Instructions for the task -
For each line below, write it out exactly as it appears.

Material shown -
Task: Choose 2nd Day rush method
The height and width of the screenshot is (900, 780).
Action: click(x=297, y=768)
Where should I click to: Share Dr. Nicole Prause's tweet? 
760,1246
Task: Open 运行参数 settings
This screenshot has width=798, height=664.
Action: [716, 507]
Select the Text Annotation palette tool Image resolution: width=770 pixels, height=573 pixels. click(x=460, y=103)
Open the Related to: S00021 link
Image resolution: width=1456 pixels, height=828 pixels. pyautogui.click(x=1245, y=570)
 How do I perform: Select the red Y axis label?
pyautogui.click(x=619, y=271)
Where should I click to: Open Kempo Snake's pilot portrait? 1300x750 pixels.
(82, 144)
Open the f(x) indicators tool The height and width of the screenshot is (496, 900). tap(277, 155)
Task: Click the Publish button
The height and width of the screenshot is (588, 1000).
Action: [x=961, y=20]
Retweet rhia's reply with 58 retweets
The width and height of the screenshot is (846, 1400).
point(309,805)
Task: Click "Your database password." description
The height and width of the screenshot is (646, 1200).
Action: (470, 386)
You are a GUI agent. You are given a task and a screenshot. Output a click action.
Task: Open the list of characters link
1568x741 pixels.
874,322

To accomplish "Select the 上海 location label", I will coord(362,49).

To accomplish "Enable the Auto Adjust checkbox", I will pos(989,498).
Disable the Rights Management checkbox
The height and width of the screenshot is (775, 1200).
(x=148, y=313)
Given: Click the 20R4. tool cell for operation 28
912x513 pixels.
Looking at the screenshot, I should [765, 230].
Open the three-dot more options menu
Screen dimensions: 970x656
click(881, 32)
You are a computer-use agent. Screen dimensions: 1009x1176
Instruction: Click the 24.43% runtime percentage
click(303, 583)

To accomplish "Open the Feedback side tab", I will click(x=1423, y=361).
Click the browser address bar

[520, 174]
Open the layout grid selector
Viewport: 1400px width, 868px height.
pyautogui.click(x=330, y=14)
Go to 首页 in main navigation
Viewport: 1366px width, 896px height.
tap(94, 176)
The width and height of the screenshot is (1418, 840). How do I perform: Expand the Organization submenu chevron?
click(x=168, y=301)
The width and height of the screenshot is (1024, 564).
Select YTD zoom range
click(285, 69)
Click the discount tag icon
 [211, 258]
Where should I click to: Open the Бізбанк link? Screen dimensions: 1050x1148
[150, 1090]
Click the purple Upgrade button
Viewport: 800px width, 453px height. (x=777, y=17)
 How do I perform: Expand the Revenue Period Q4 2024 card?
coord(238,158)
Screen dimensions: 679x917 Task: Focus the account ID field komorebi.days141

Output of the task -
Task: Choose 2nd Day rush method
The height and width of the screenshot is (900, 780).
Action: click(x=297, y=768)
Where should I click to: Share Dr. Nicole Prause's tweet? 
760,1246
Task: Open 运行参数 settings
This screenshot has width=798, height=664.
Action: [716, 507]
Select the Text Annotation palette tool Image resolution: width=770 pixels, height=573 pixels. click(x=460, y=103)
Open the Related to: S00021 link
Image resolution: width=1456 pixels, height=828 pixels. pyautogui.click(x=1245, y=570)
 How do I perform: Select the red Y axis label?
pyautogui.click(x=619, y=271)
Where should I click to: Open Kempo Snake's pilot portrait? 1300x750 pixels.
(82, 144)
Open the f(x) indicators tool The height and width of the screenshot is (496, 900). tap(277, 155)
Task: Click the Publish button
The height and width of the screenshot is (588, 1000).
Action: [x=961, y=20]
Retweet rhia's reply with 58 retweets
The width and height of the screenshot is (846, 1400).
point(309,805)
Task: Click "Your database password." description
The height and width of the screenshot is (646, 1200).
Action: (470, 386)
You are a GUI agent. You are given a task and a screenshot. Output a click action.
Task: Open the list of characters link
1568x741 pixels.
874,322

To accomplish "Select the 上海 location label", I will coord(362,49).

To accomplish "Enable the Auto Adjust checkbox", I will pos(989,498).
Disable the Rights Management checkbox
The height and width of the screenshot is (775, 1200).
(x=148, y=313)
Given: Click the 20R4. tool cell for operation 28
912x513 pixels.
Looking at the screenshot, I should [765, 230].
Open the three-dot more options menu
Screen dimensions: 970x656
click(881, 32)
You are a computer-use agent. Screen dimensions: 1009x1176
Instruction: Click the 24.43% runtime percentage
click(303, 583)

To accomplish "Open the Feedback side tab", I will click(x=1423, y=361).
Click the browser address bar

[520, 174]
Open the layout grid selector
Viewport: 1400px width, 868px height.
pyautogui.click(x=330, y=14)
Go to 首页 in main navigation
Viewport: 1366px width, 896px height.
tap(94, 176)
The width and height of the screenshot is (1418, 840). How do I perform: Expand the Organization submenu chevron?
click(x=168, y=301)
The width and height of the screenshot is (1024, 564).
Select YTD zoom range
click(285, 69)
Click the discount tag icon
 [211, 258]
Where should I click to: Open the Бізбанк link? Screen dimensions: 1050x1148
[150, 1090]
Click the purple Upgrade button
Viewport: 800px width, 453px height. (x=777, y=17)
 How do I perform: Expand the Revenue Period Q4 2024 card?
coord(238,158)
Screen dimensions: 679x917 Task: Focus the account ID field komorebi.days141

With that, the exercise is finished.